I don’t want to leave a “blemish” on the tech-centric tone of these forums, but a lot of people are talking about the iPhone these days as a potential treatment for all sorts of medical ailments, including acne. Although the application that started this discussion was released months ago, only recently have media outlets and iPhone users taken a good look at AcneApp, which was created by a Texas dermatologist who apparently thinks the iPhone is the technological equivalent of Clearasil.
|A study published by the British Journal of Dermatology showed blue and red light treatments eliminated p-acne bacteria (a major cause of acne) and reduces skin blemishes by 76%.|
As you can imagine, the AcneApp utilizes red and blue lights to ward off pimples and promote healthy, vibrant skin. Citing “studies showed that lighttreatments were almost twice as effective as benzoyl peroxide,” the AcneApp is worth noting not because it’s going to rid the world of acne, but because it speaks to a massively tangible movement in app development – the health and wellness movement.
The iPhone is now perceived as a vital instrument in our arsenal of tools that promote general health and well-being.

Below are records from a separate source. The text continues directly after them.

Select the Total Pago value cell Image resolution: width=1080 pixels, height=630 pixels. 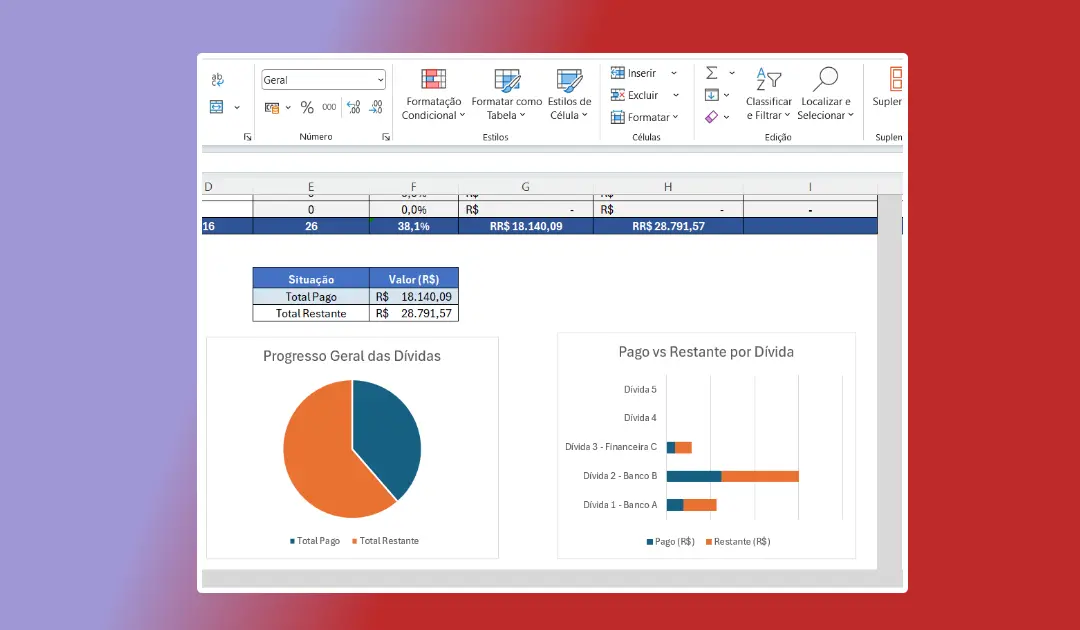(415, 296)
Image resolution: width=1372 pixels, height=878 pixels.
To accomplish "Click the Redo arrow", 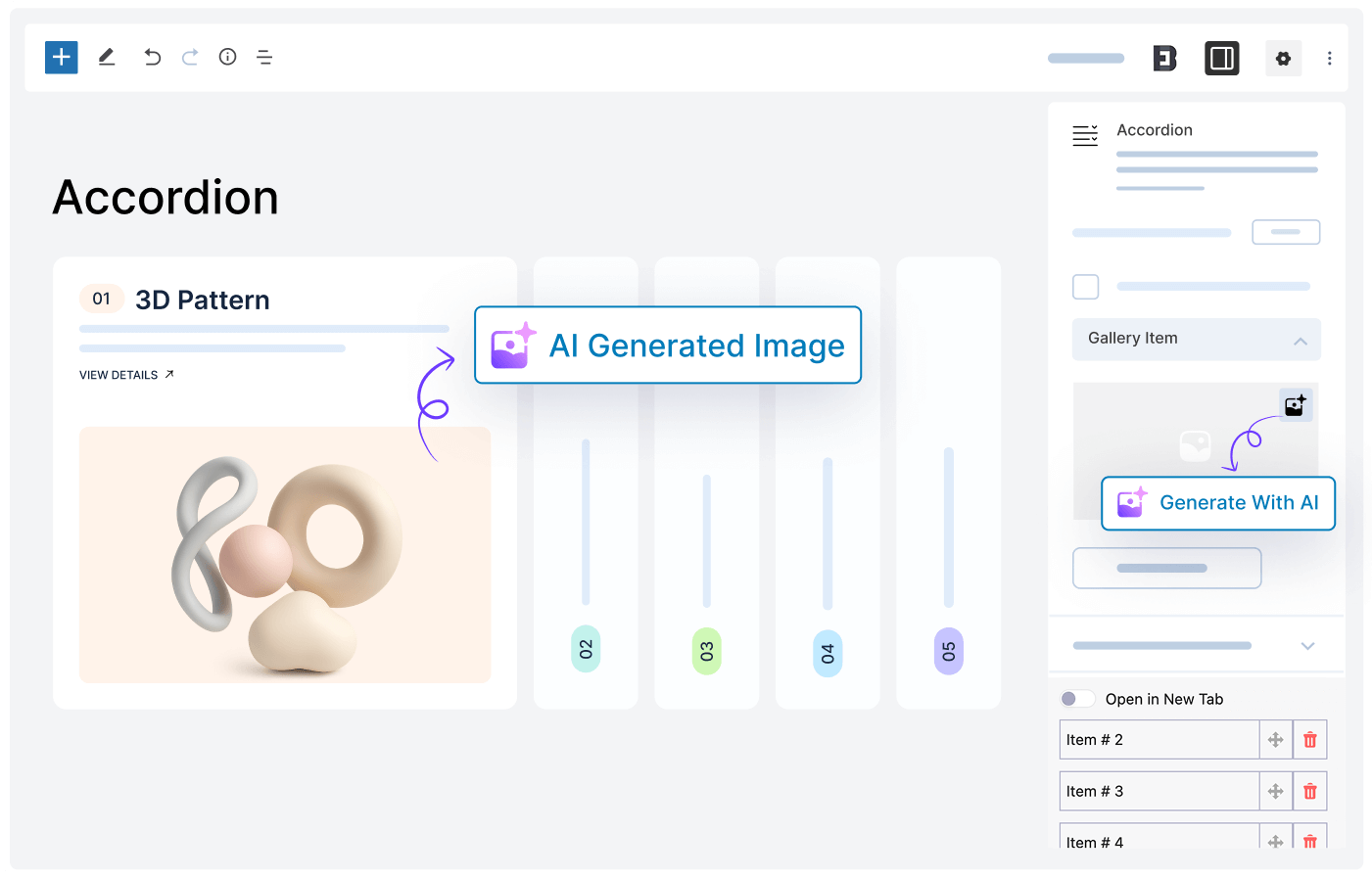I will point(190,57).
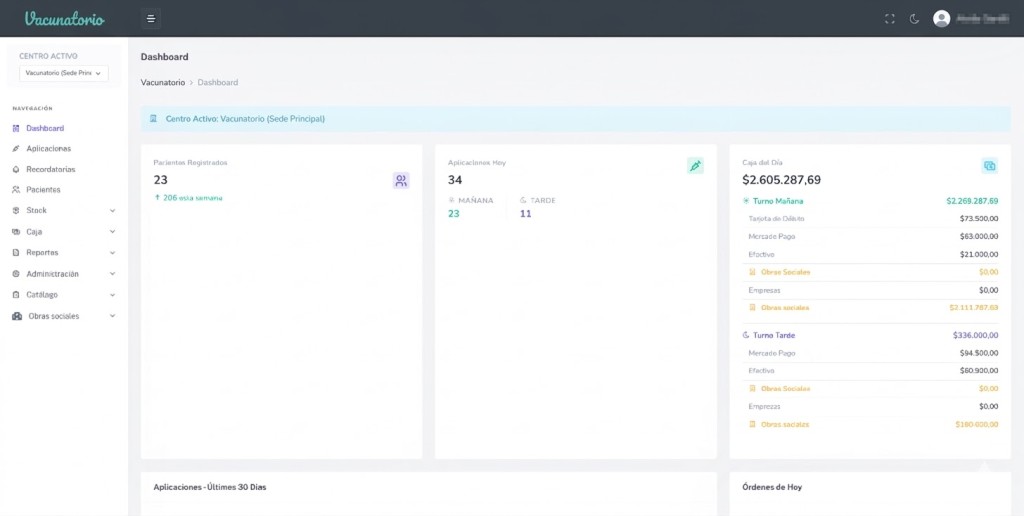The image size is (1024, 516).
Task: Click the Vacunatorio breadcrumb link
Action: click(162, 82)
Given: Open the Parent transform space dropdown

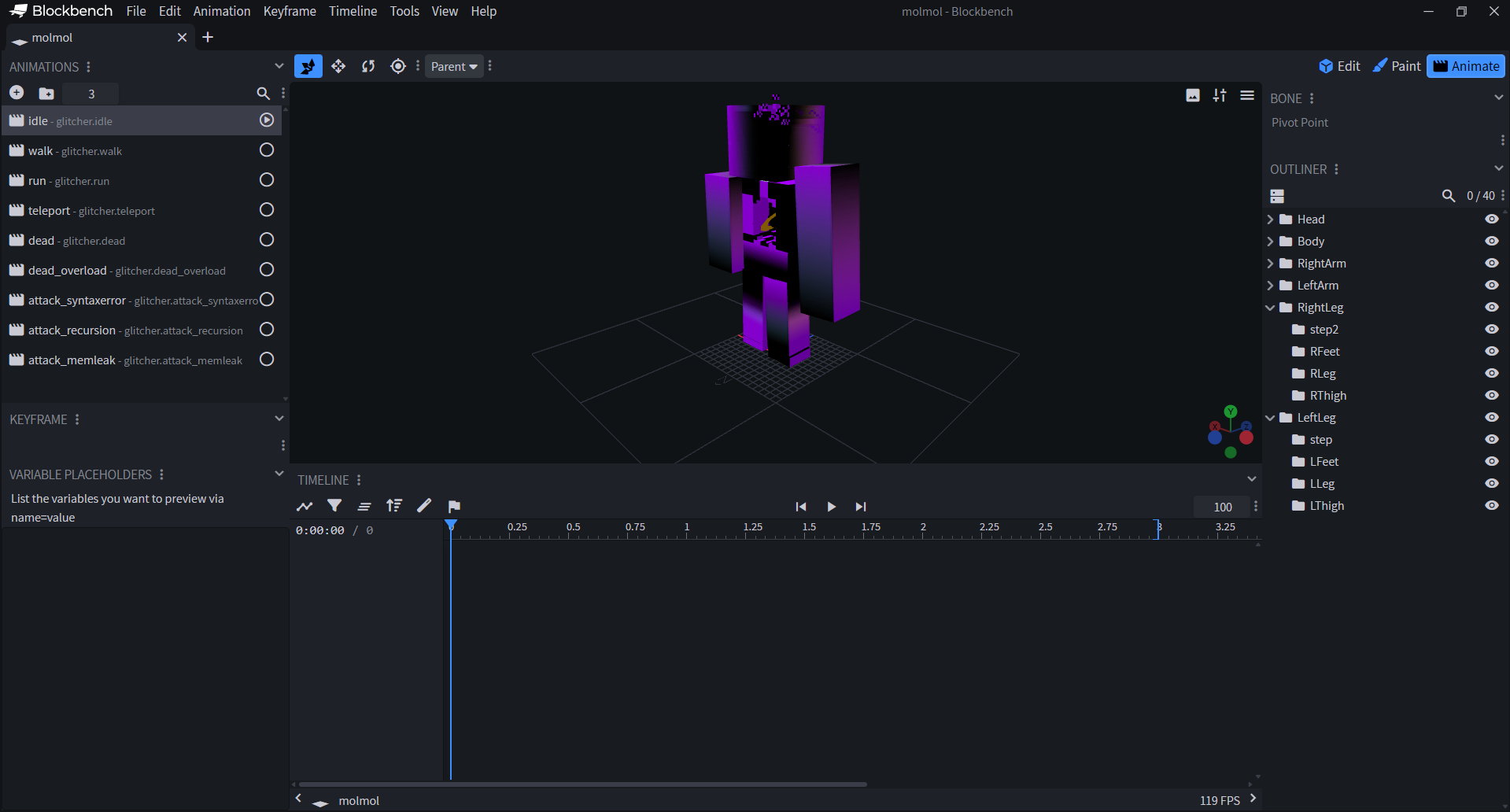Looking at the screenshot, I should (454, 66).
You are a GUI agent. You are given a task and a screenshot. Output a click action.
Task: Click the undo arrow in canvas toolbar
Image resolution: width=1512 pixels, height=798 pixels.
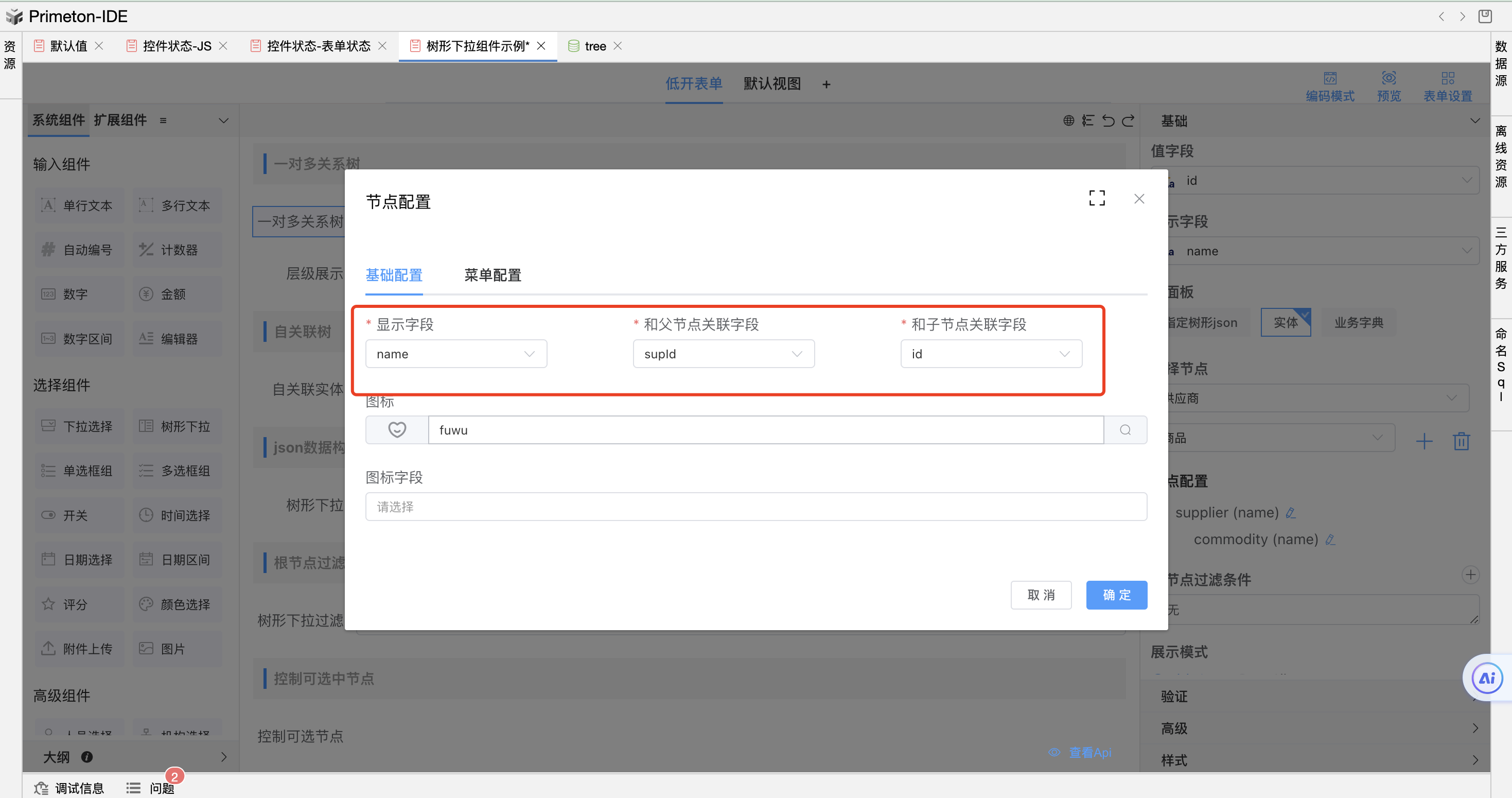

From diet and exercise apps to this acne-fighting software, the App Store is slowly but surely becoming a digital health food store of sorts. And it doesn’t appear that the trend will relent any time soon.
Of course, separating the legitimate apps from the snake-oil gimmicks is a debate left for someone smarter and more medicinally knowledgeable than myself. But the fact remains: iPhone and iPod Touch applications have now become prominent fixtures in the worlds of science, medicine, and even psychology. And given the runaway success (at least in terms of PR value) of apps like AcneApp it’s a safe bet that we’re bound to see enough health applications in the near future to literally make us sick.